Leela

From my childhood, I used to hear a lot of stories from my grandmother. The stories were of her childhood days, set in the rural village where she lived. Sometimes these stories felt as if she lived in a fantasy world. My favorite incident rewinds to her old days when she ran towards an angry cow that was about to attack the small kids playing around the paddy field. What would you say, then, to a woman who stood right in front of one in a mad state — and held her nerve — for half hour? My grandmother did not move and then caught the horn, and with all her strength, she pushed the cow backwards, and it ran away.

Though nothing dramatic happened in the story, it happened inside of me. Would I have done the same if I were in her place?

She was a voracious storyteller, the kind that made stories come alive like movies, and I became completely enraptured from a young age.

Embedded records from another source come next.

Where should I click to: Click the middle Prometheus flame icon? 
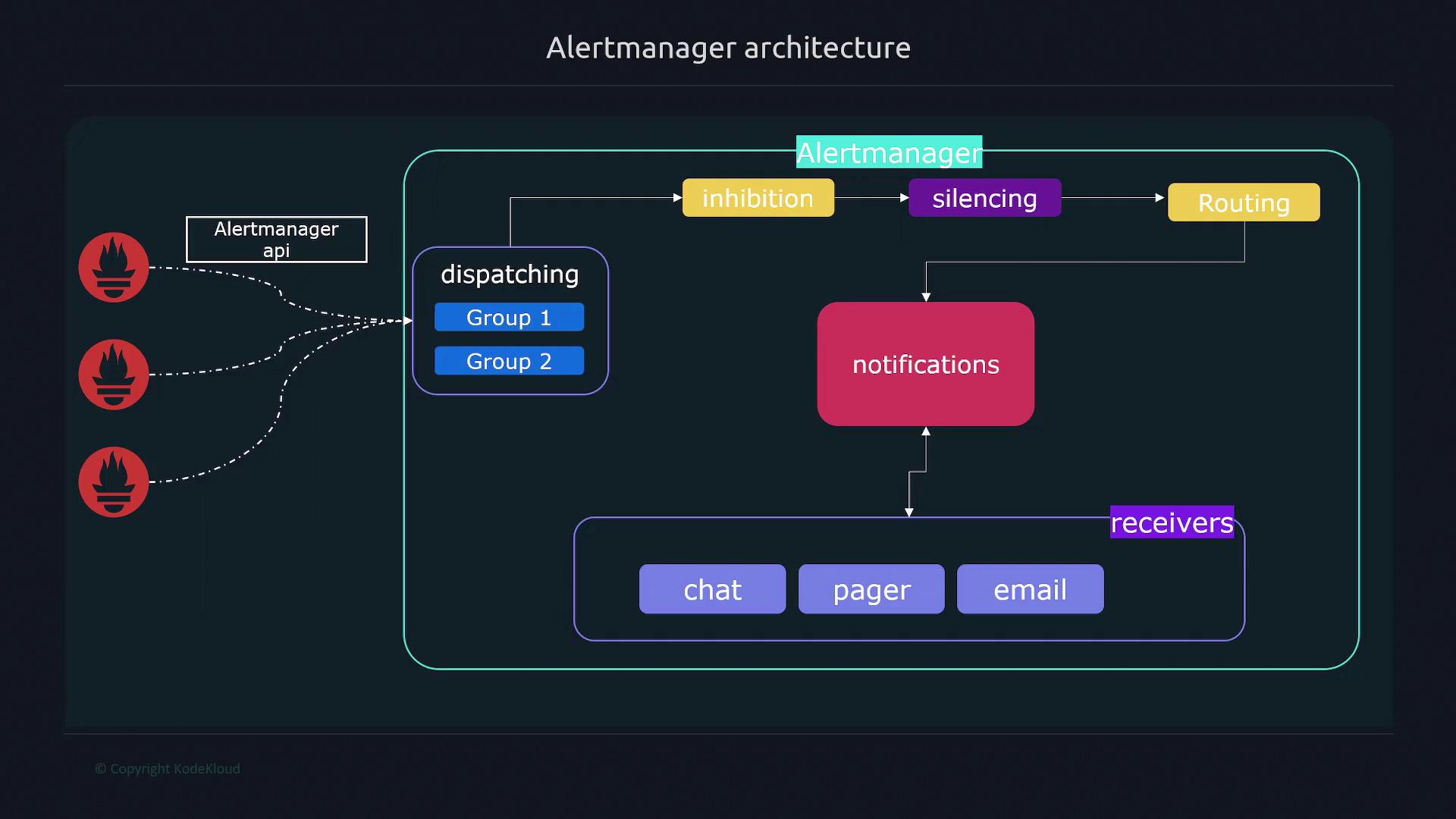tap(114, 375)
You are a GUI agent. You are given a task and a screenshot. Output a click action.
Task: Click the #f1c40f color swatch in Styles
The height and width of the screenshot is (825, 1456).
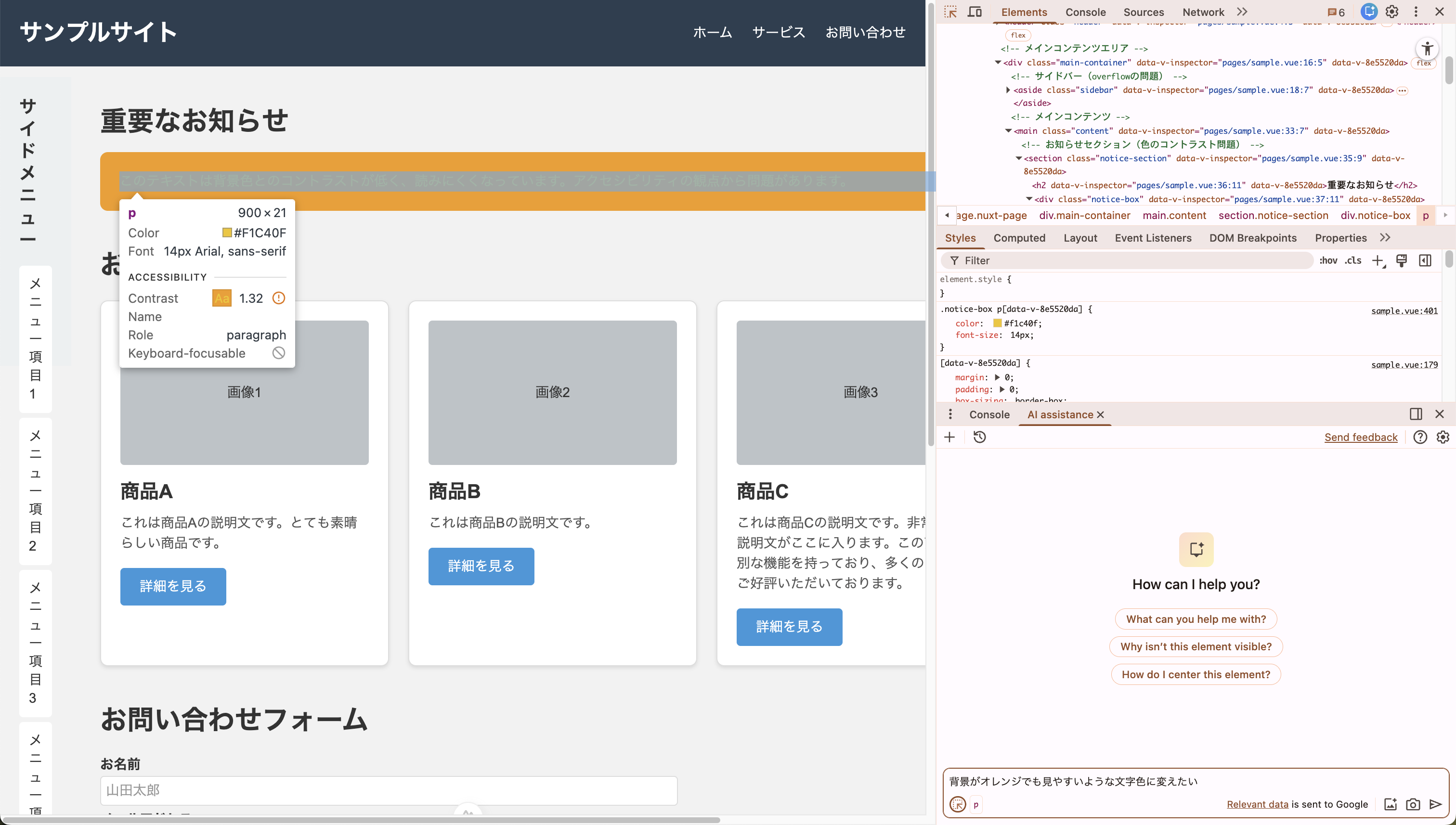997,323
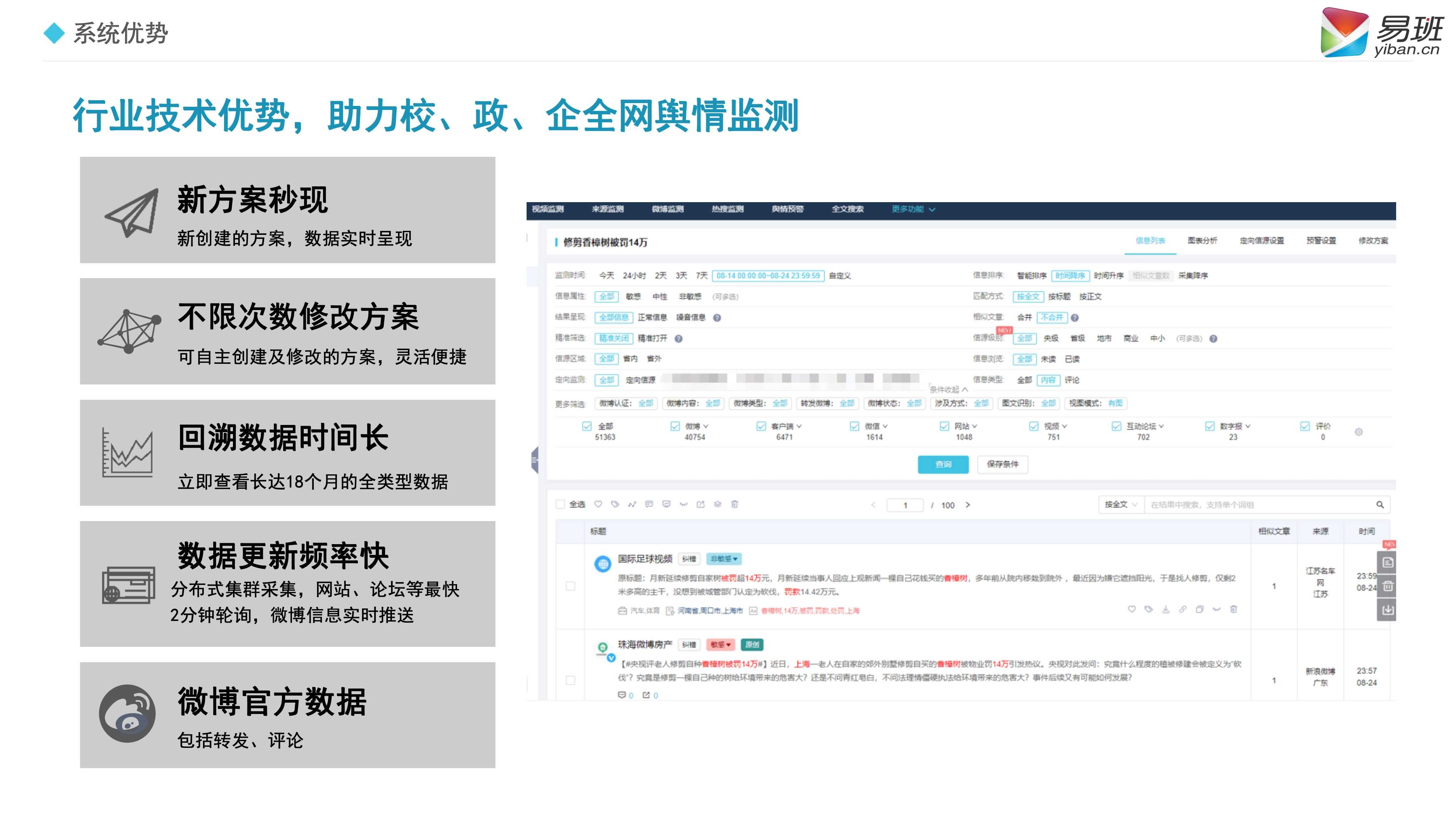Click the trash icon in bulk toolbar
Screen dimensions: 1456x815
[x=734, y=504]
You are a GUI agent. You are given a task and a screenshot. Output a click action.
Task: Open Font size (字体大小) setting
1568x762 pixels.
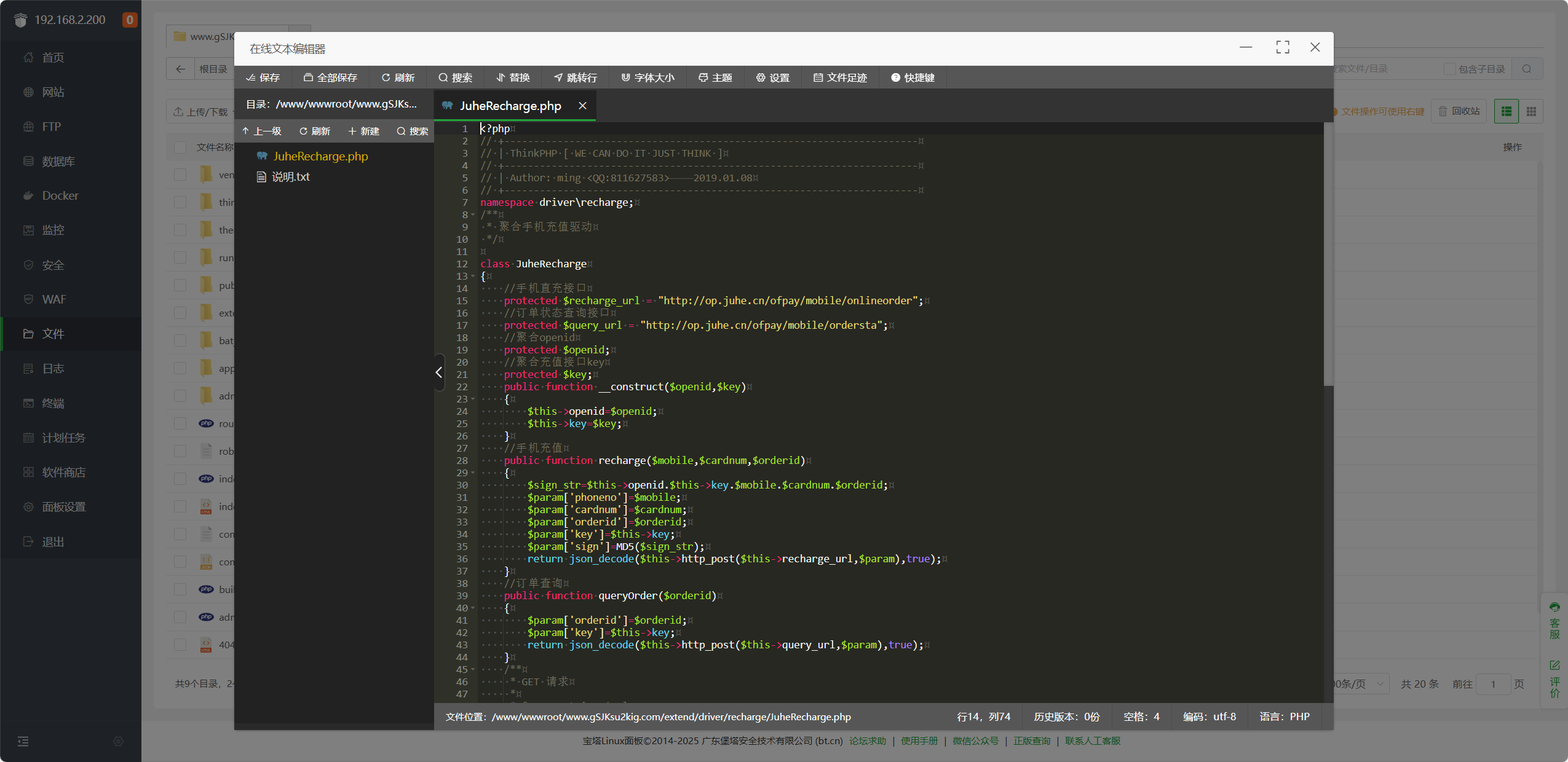coord(647,77)
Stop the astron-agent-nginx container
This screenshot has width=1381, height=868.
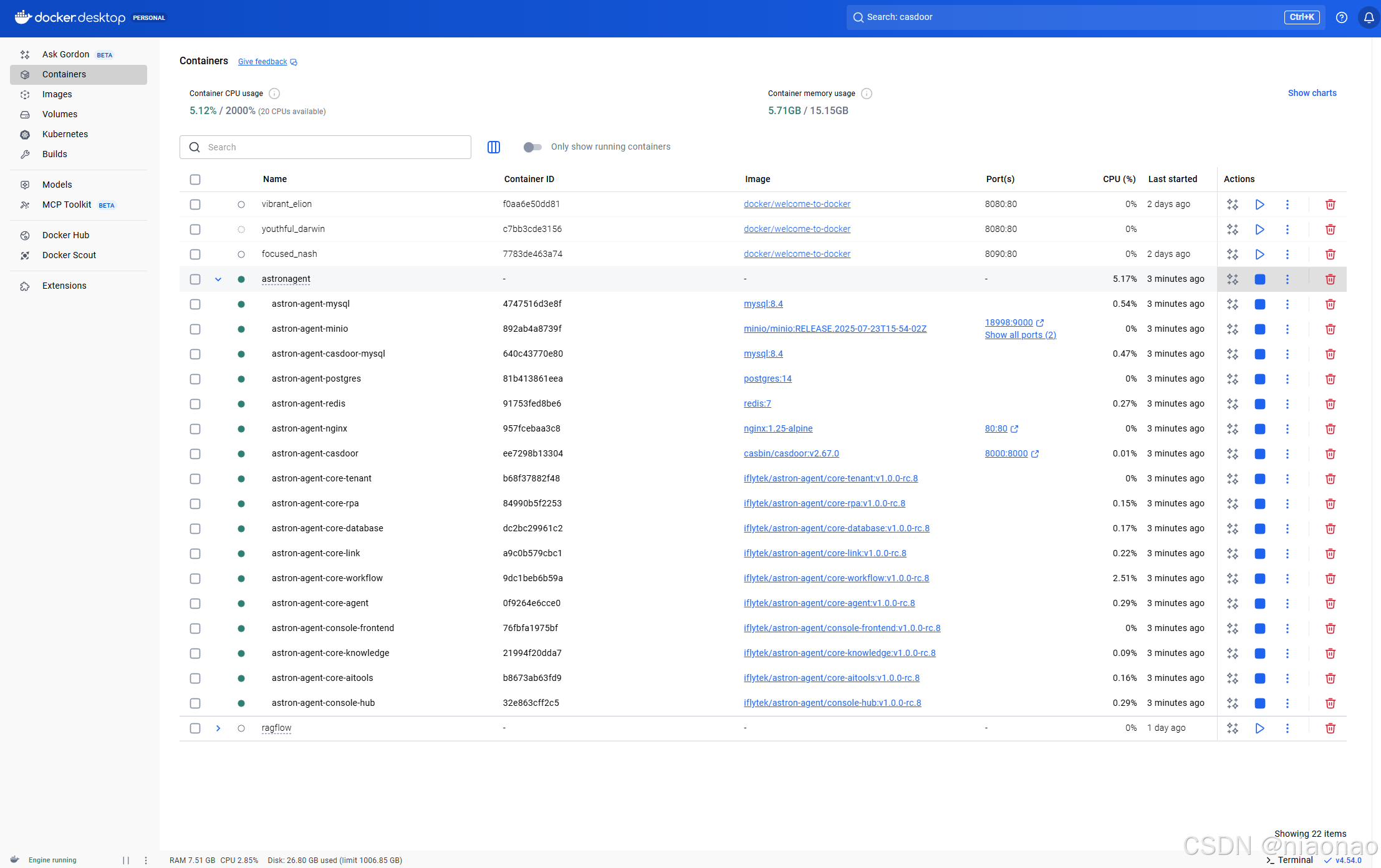1259,429
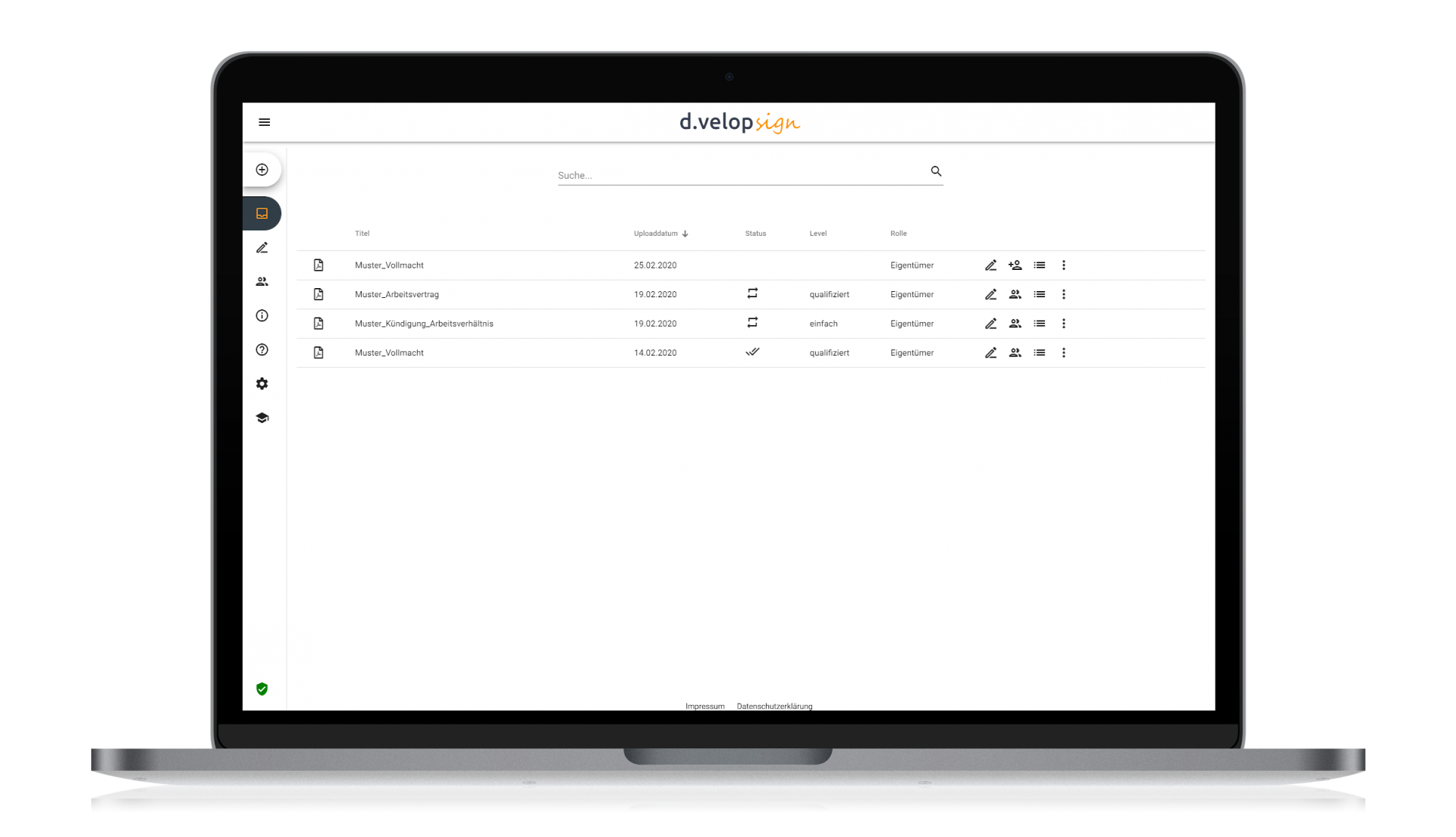Show the details list for the 14.02.2020 Muster_Vollmacht

pyautogui.click(x=1039, y=353)
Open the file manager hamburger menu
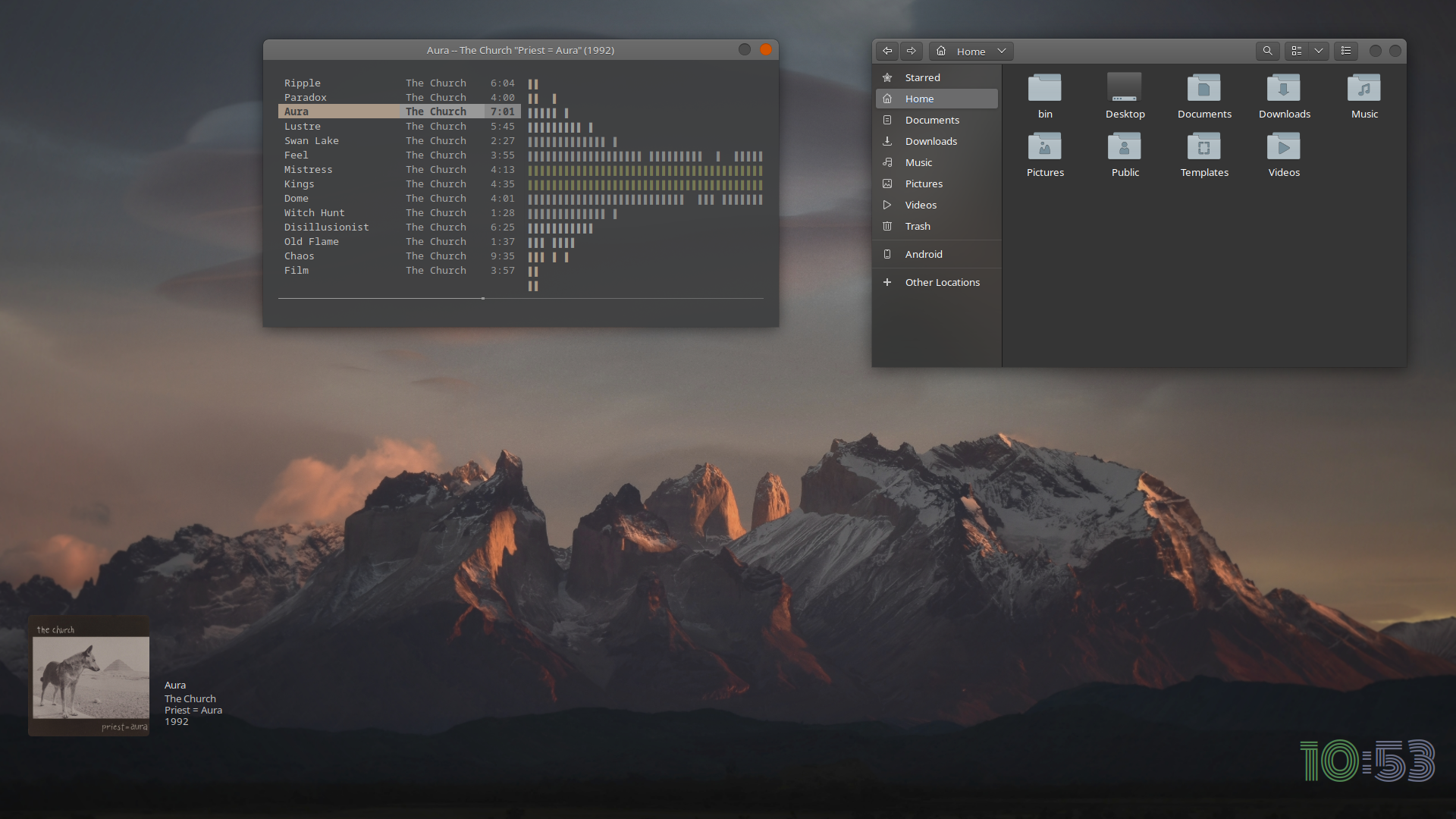Viewport: 1456px width, 819px height. pos(1346,51)
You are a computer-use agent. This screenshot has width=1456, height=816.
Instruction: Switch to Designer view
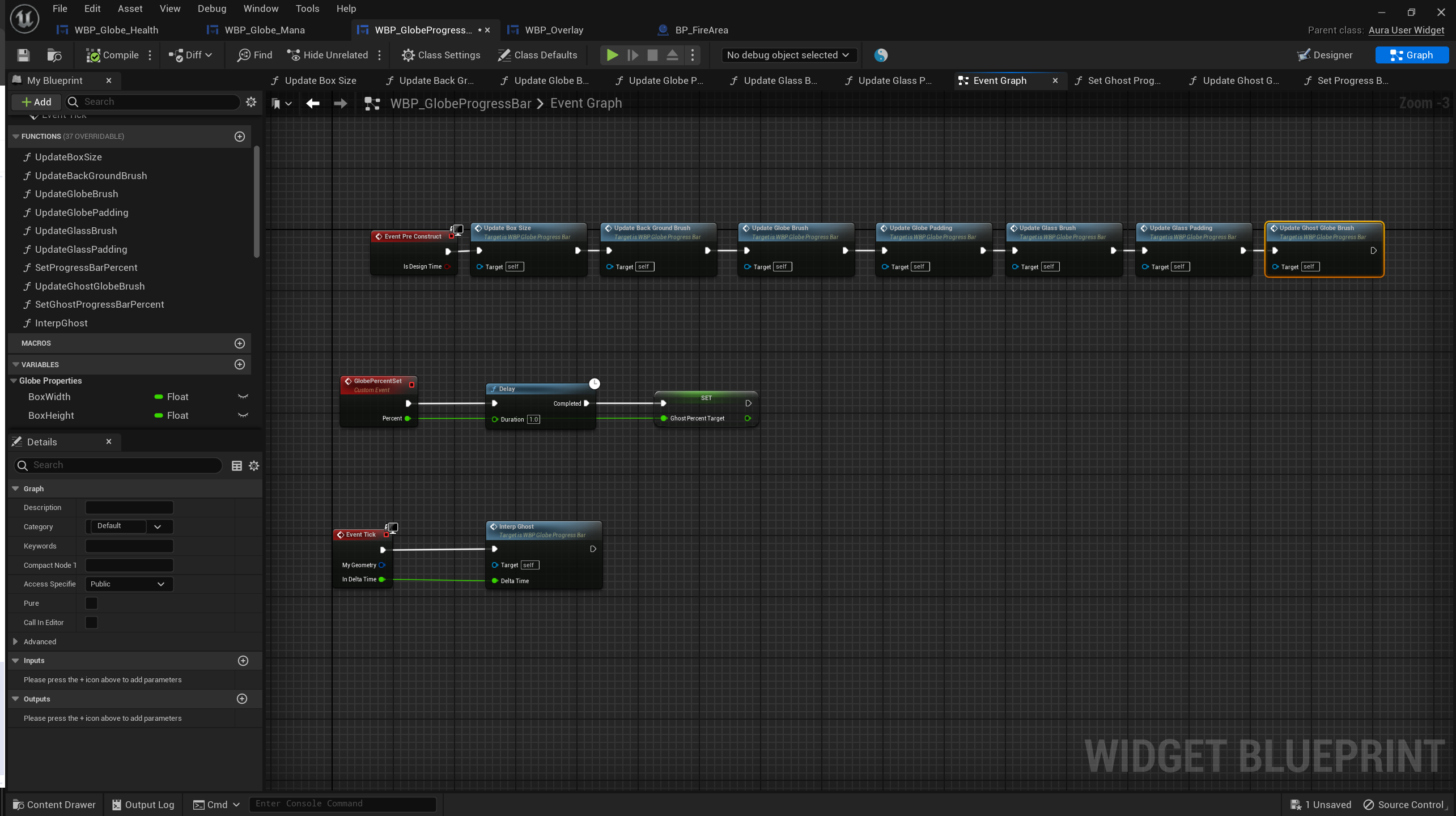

On her lap, she would tell me to enjoy life, fall in love, read, and that it’s okay to have a fantasy world, and I realized that she was one of those women who was ahead of her time.

In her entire day schedule, one hour she would lock herself. Leaving me and my brother more curious about that one hour, that mystery was kept locked, and she never talked about it.

Finally, one day, my brother kissed her last, and comfortably and peacefully she drifted off to sleep and into eternal rest. I could not go next to her, and even today, I disbelieve her death.

I went to her room and tried to feel her smell. I came across a trunk. I gathered myself to open it and saw that she had all her universe within the trunk. I came to know from where she learned to be happy, positive, ferocious, and independent. The trunk was full of books where she used to meet the handsome detective of "The Roman Hat Mystery," where she lived "The Mystery of Marie Roget," and behaved like Kamala Das from "My Storybook" at the age of 70. I sat there still for hours and hours, thinking about her one hour and how much she loved herself for that one hour that made her life worth living.

And then I remembered the words she used to always tell me from the book “My Story:”

"I am a sinner, I am a saint

I am the beloved and the betrayed

I have no joys that are not yours

No aches which are not yours

I too call myself I"

All these thoughts passed through me one after another spontaneously. In the end, I realized that everything is orchestrated and culminated to form a single thought.

She left me with many lessons. To be present now is the greatest gift and we are here to feel the earth with our bare feet, smell the air after rain, embrace our beloved. If this is not being lucky, then I don’t know what is.

Whenever we were low, she would sit next to me and my brother and whisper, “I know we are nothing compared to the infinitely vast cosmos. But out of all the odds, we are here. And it makes us special, a star made from stardust.”